Introduction

The search for new therapeutic approaches in ARDS has multiple motivations. First, and foremost, is the persistently high mortality associated with current clinical management which ranges from 35% to 80%. Second, a plethora of mediators have been described, as discussed elsewhere in this text, that may be responsible for or significantly contribute to ARDS. Recently a wide variety of seemingly innocuous agents have been identified and purified that have been shown in vitro or in animal models to be able to block the effects of many of the putative mediators of the syndrome. What follows is a discussion of the pharmacologic agents that have received the most attention for their potential to reduce the incidence, severity, or duration of ARDS.

Surfactant Replacement

When washed clean of surfactant, the alveolar surface of the lung develops a marked increase in surface tension, which causes the lung to become very noncompliant and collapse at low transpulmonary pressure. Surfactant is a naturally occurring complex of phospholipids, neutral lipids, and several specific proteins that is secreted by type II pneumocytes.

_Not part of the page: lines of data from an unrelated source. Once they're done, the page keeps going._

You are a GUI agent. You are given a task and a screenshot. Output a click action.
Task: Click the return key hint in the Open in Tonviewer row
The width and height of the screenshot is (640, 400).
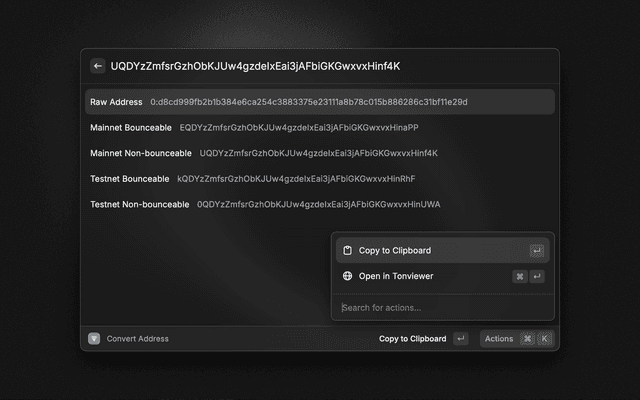pos(537,276)
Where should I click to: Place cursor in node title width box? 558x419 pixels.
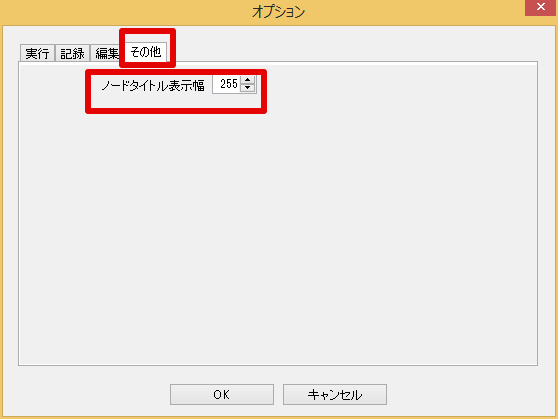[227, 84]
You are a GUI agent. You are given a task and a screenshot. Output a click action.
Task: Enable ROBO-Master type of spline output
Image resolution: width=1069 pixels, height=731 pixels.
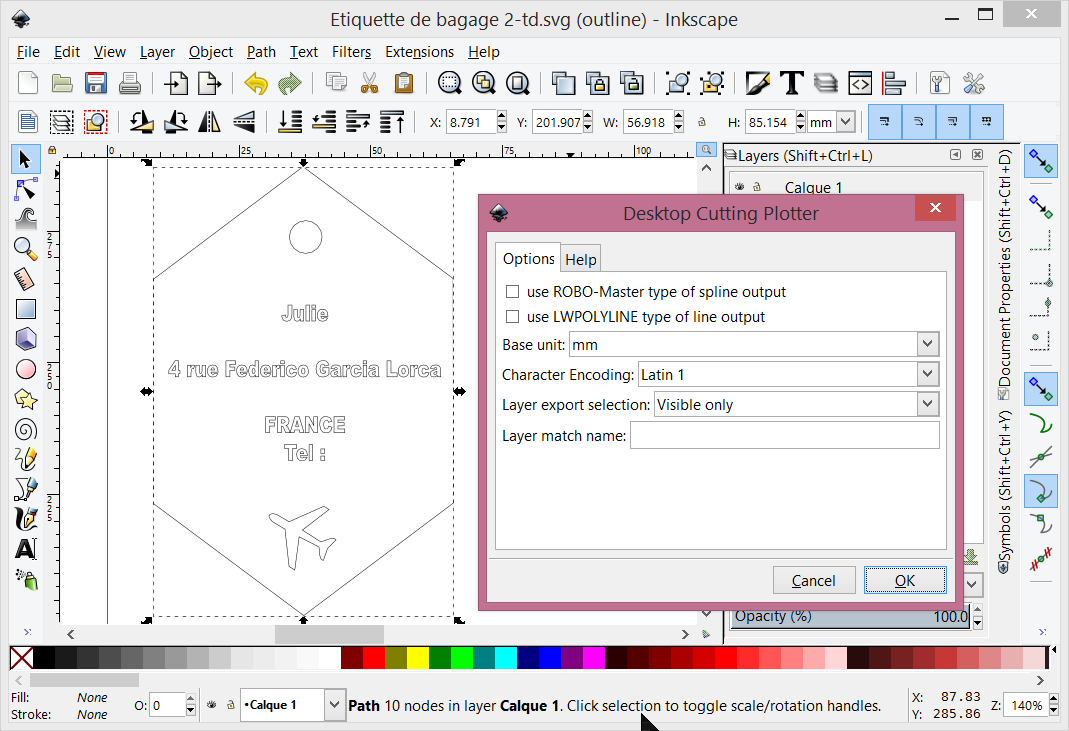point(513,291)
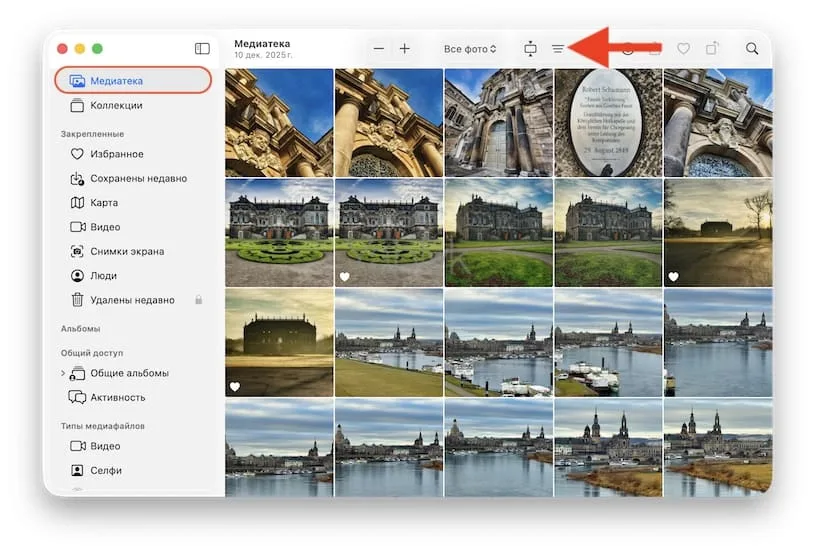Toggle the sidebar visibility button

click(x=202, y=48)
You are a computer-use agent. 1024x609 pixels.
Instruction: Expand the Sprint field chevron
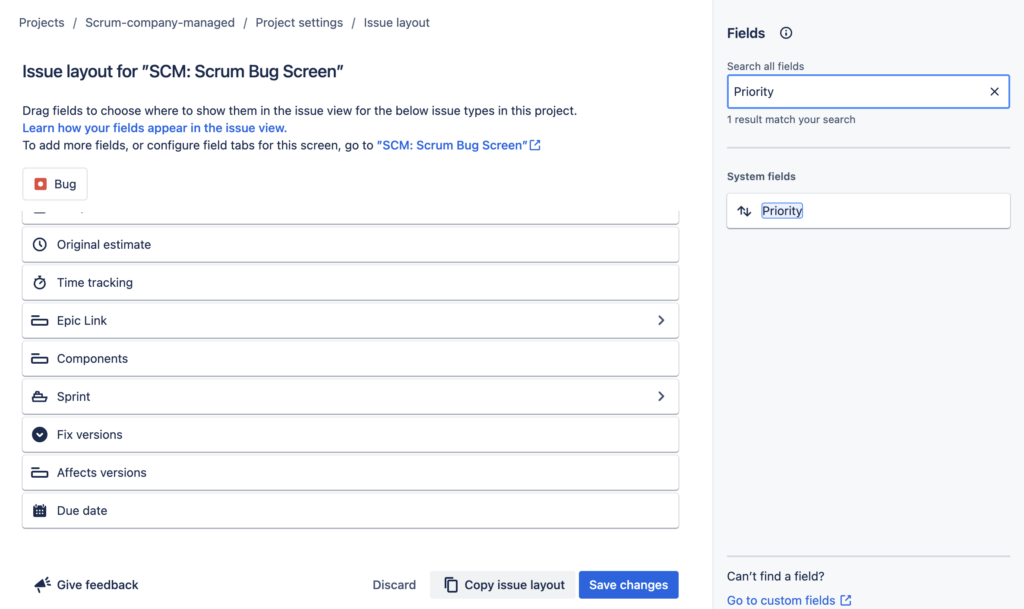[661, 396]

The clinical model of pure surfactant deficiency is infant respiratory distress syndrome, IRDS. This process is similar to ARDS, but little or no evidence indicates that surfactant abnormalities are fundamentally pathogenetic in ARDS (as they are in IRDS).

The pressure-volume behavior of the diseased lungs with ARDS has been clearly associated with surfactant depletion/dysfunction. The surfactant lavaged from ARDS patients functions poorly and is of abnormal composition. Native surfactant is impaired by inflammatory substances released by activated granulocytes and is inactivated simply by mixing with pulmonary edema fluid.